James Hilton’s Lost Horizon caught a generation’s imagination, inspired two films, and put “Shangri-La” in the dictionary. This haunting story touches deep longings in human hearts. A certain magic confers many blessings including greatly extended life, as we learn the youthful guide is 97, and the High Lama over 200!

Yet, some who had lived in this paradise for many years eventually grew discontent. They could leave, but at their mortal peril. The gift of extra years didn’t travel. This was dramatically shown by the apparently young woman who fled the hidden retreat with the hero, only to age rapidly and die a short time later.

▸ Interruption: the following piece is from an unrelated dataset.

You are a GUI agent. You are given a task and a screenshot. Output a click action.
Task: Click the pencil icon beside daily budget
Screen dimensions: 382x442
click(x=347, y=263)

The truths in Lost Horizon help it endure. Its inhabitants expressed great patience, a virtue so rare today that may have been a key to their paradise, for as the Kauri of West Africa say, “At the bottom of patience one finds heaven.” And they had a sense of humor, expressed in their saying, “Everything in moderation – even moderation.” Any who found Shangri-La were free to stay or to leave. Those who stayed had a sort of grace period during which they purged themselves of compelling outside attachments and influences. After several years they could join the community, and their physical aging began to slow.

There are parallels with Shangri-La in California – the real enclave of Lemurians earnestly pursuing enlightenment today, known as Gateway. The positive atmosphere generated by a group sincerely working to create a better life is indeed conducive to physical and mental wellbeing, and many devoting their lives to this endeavor earn the health and energy to work well beyond retirement age. A feeling of peace visitors often notice pervades the grounds. No one is expected to fit in without a period of preparation. Only after carefully guided training in the Lemurian Philosophy is anyone ready to really appreciate and try to harmonize with what they find at Gateway. And one is always free to leave, but just as in Shangri-La, something vital is lost when this opportunity is relinquished.

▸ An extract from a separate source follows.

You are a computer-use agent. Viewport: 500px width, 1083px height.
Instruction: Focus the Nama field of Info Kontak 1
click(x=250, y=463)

But there are distinct differences between Shangri-La and Gateway. People don’t stumble into the home of the Lemurian Order accidentally. Contact with the Lemurian Work comes after a conscious search for something missing in our lives. It takes unusual personal effort to earn the longer, more fulfilling lives the Masters experience and we aspire to, and these lives are not without challenge. How else could we grow stronger and nobler? They are exciting, rewarding lives as we learn to harmonize and overcome differences and obstacles that have brought down every civilization since the original Shangri-La, commonly known as Lemuria. Our goals are not a secluded life free of problems, or even greatly extended life, but the chance to work with others who understand and live by universal laws to overcome the human problems common to all, and build together toward a more perfect civilization.